The bookstore next to my apartment is one of the few places where a budding writer can go in New York to and feel nothing but optimism about their literary prospects. People don’t just go there to buy books: they go there to gape at books, to think about books, to read—or fondle—books. Among the shelves of essays, short stories and criticism, the store has also set aside a few rows for writing manuals penned by icons like Stephen King and Haruki Murakami, advising aspiring writers on everything from how to construct a sentence to the best time to go to bed. Those who have gathered the courage to actually put words on paper can move on to the store’s book printing machine; I’ve seen many MFA grads pay a few bucks to get their thesis printed in book form, just as I’ve seen many hopefuls pay some additional bucks to display their paperbacks on the store’s self-publishing shelves.

Having recently graduated from an MFA program with a price tag higher than the average annual household income myself, this store is a comforting place for a writer. Inside, it feels less outrageous to have spent all this money to study how to be a writer. If so many places and services exist just to cater for writers like me, then surely that means the industry is booming?

This daydream extends beyond my book store. After graduation, an informal system of readings, talks, and other events exists to fill up the time I would have otherwise spent in school. I can go to a panel on Elena Ferrante to mingle with other writers and feel part of a literary community. Instead of my neighborhood cafe, I can take my laptop to one of the many co-working spaces especially designated for writers that can offer me a desk, like-minded company, and a reason to get dressed in the morning. Even if I were to move away from New York entirely, the internet would still offer a wide enough net of writerly support: there are complete industries offering online seminars on pitching, or remote workers that provide an editor’s eye—as long as I’m willing to pay the fee.

What all of this seems to point to is the emergence of writing as a lifestyle good.  Grad programs and services catering for writers are growing while newspapers and magazines shrink from repeated rounds of lay-offs, and this demonstrates exactly how living like a writer is no longer necessarily correlated to actually working as one.

Link to the rest at Literary Hub

34 thoughts on “When Writing Becomes Just Another Lifestyle Good”

  1. It’s in this sense that the MFA has contributed to a larger phenomenon: writing is no longer something you simply do; the life of a writer has become something you can buy.

    The life of a writer is something you can simply grab for free. Why pay?

    It’s not hard. I live the life of a rock ‘n’ roll legend. Didn’t pay a dime for it.

  2. I figure it is all good. Whatever reasons someone writes and how much they write is a personal choice, and everyone’s journey is unique. If I had a trust fund, I would make different choices. If I am pursuing something as a hobby, I make certain choices.
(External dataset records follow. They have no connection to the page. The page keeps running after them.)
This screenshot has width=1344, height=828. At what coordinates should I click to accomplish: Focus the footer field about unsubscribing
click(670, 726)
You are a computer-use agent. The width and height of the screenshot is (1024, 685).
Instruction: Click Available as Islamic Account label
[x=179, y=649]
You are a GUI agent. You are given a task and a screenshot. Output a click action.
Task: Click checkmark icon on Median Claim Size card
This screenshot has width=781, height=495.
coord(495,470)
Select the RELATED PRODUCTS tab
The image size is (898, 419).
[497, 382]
If I am more interested in how something can provide a particular lifestyle, I make appropriate choices. If I need to make a living from something, then that also influences my choices. And if I just love to do something even if it actually never makes money, then I make the most of it.

  3. Sounds like someone who dreams of being a writer, without actually wanting to do the work.
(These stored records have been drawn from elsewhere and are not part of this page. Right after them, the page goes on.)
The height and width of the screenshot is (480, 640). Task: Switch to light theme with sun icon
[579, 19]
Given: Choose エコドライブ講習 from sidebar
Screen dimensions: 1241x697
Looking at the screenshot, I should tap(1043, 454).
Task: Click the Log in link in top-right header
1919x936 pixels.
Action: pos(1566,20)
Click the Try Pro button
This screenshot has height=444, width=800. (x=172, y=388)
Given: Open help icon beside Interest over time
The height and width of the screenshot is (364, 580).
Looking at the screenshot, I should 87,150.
    If she has to have a “reason” to get up in the morning, or a need to go somewhere else to write, this is not a job suited to her. I’m afraid she paid all that money for a MFA for nothing.

    Writers write. It doesn’t matter what their education is, their economic background, their ethnic heritage, their gender, age or familial duties. Writers write. They need nothing but a means to convey their stories to the reader.

    I’m starting to see why some disparage the ivory tower crowd.

    • Particularly when this “discovery” is about the commoditization of the Writer’s Lifestyle: that industry started back in the 1920s or earlier. It’s what Writer’s Digest is all about. (And MFAs in writing have been common since at least the 1940s.)

  4. I’ve been thinking about INDIE writing as a lifestyle. (Actually thinking about rebooting my blog with that as the concept.) Bootstrapping, entrepreneurship and self-sufficiency are lifestyles — and “lifestyle goods” (if that means what I think he means, in that it’s something that can be marketed to dreamers).

    Those longstanding alternative lifestyles are truly suited for for the new wave of writers. Thanks to self-publishing, hobbies and professions can blend and scale. Like my Great Great Great Grandmother — the value of the extra socks she knitted appears in the 1855 New York Farm Census as a part of the product of the family farm. 12 pairs, $4.50.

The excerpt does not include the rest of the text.